Career Definition for a Certified Nurse's Aide
Certified nursing aides (CNAs) work under the guidance of a licensed nurse to provide direct care to patients. Certified nurse's aides work as part of a health care team; their duties include monitoring patients; preparing and delivering medications; taking patients' pulse, respiration, blood pressure and temperature; escorting patients to exam or operating rooms; setting up equipment and supplies; and recording treatment. Certified nurse's aides may also be responsible for helping patients eat, dress, bathe and get in and out of bed.
|Required Education||A high school diploma, on-the-job training|
|Job Duties||Include helping patients eat, dress, bathe; monitoring patients; preparing and delivering medications; recording treatment|
|Median Salary (2017)||$27,520 (all nursing assistants)|
|Job Outlook (2016-2026)||11% growth (all nursing assistants)|
Source: U.S. Bureau of Labor Statistics
Training to become a certified nurse's aide is offered in some high schools, vocational schools, technical colleges, community colleges and universities. Generally, you'll need at least a high school diploma and complete 75 hours of accredited training and an exam to become a certified nurse's aide. Courses and training include information on nutrition, anatomy, physiology, patient's rights and body mechanics.
Because CNAs work as part of a team of medical professionals, it's important that you have good communication and interpersonal skills to succeed in this career. Working as a certified nurse's aide can also require long or unusual hours; an ability to work in a stressful and demanding environment is also important for success as a certified nurse's aide.
Employment and Economic Outlook
The employment outlook for nursing assistants, which includes certified nursing aides, is expected to be excellent. The U.S. Bureau of Labor Statistics (BLS) projects that employment in this field will grow 11% from 2016-2026. The median annual wage for nursing assistants was $27,520 as of May 2017.

◆ Activity list:
a) Print the stretch from "Because CNAs work" through "of May 2017." in the CNA career overview, matching it word for word.
b) According to the CNA career overview, how many hours of accredited training are needed to become a certified nurse's aide?
c) Please go on with the CNA career overview, starting after its last sentence.

◆ Entries provided:
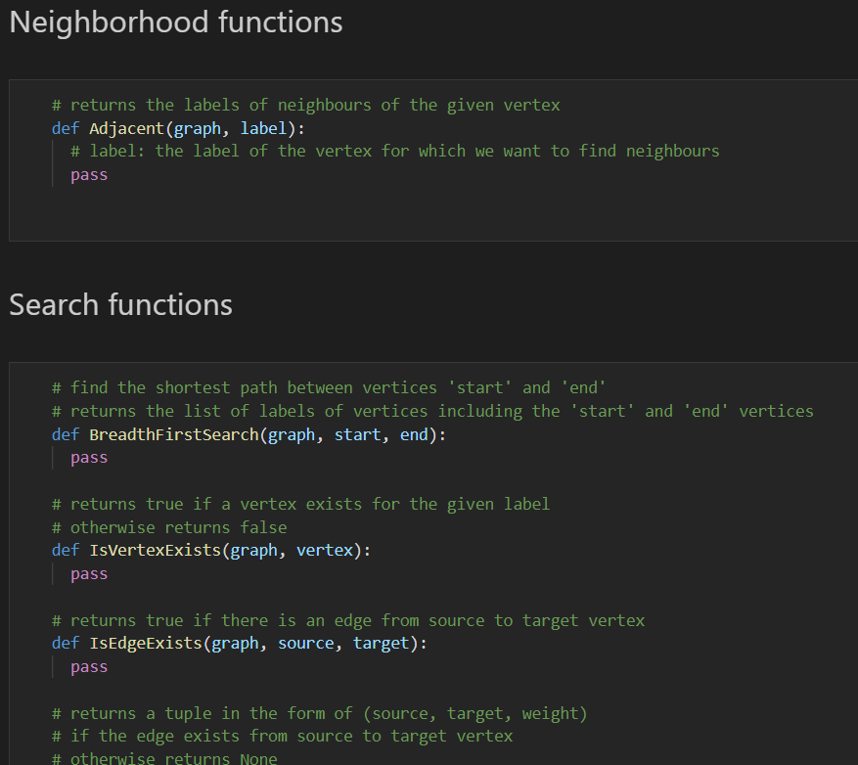Click the Search functions heading

tap(119, 304)
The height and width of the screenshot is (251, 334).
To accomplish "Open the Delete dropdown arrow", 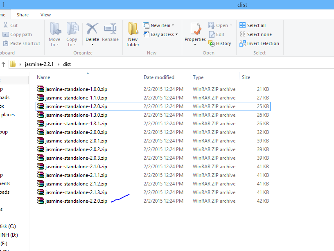I will [92, 45].
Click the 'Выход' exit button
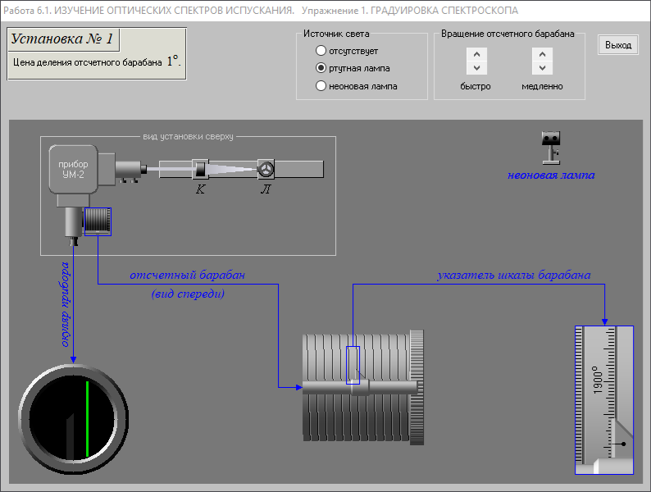 tap(618, 45)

◆ Task responses:
a)
Because CNAs work as part of a team of medical professionals, it's important that you have good communication and interpersonal skills to succeed in this career. Working as a certified nurse's aide can also require long or unusual hours; an ability to work in a stressful and demanding environment is also important for success as a certified nurse's aide.
Employment and Economic Outlook
The employment outlook for nursing assistants, which includes certified nursing aides, is expected to be excellent. The U.S. Bureau of Labor Statistics (BLS) projects that employment in this field will grow 11% from 2016-2026. The median annual wage for nursing assistants was $27,520 as of May 2017.

b) 75 hours.

c)
Alternative Career Options
Here are some examples of alternative career options:
Although they perform more administrative duties than a nurse's aide, medical assistants also provide hands-on care to patients and prepare them for examinations and tests. They can also administer medications under a doctor's supervision. Formal training beyond a high school diploma is not required, but many employers prefer someone who has earned a related career diploma, certificate or associate degree. Some states may also have specific requirements related to education and certification exams.
The BLS projected much faster than average employment growth for medical assistants of 29% between 2016 and 2026. Median yearly income for these medical professionals was measured at $32,480 by the BLS in 2017.
With a little more education and training, one can go from assisting nurses to being a nurse in charge of patient care. Nurses perform additional duties, such as operating medical equipment, administering treatments, keeping records and contributing to care planning. Education options for nurses range from a career diploma to associate and bachelor's degrees. However, nurses with more education and training may have more opportunities for employment. In May of 2017, the BLS reported the median salary of registered nurses was $70,000. It also projected a 15% increase in job opportunities from 2016 to 2026.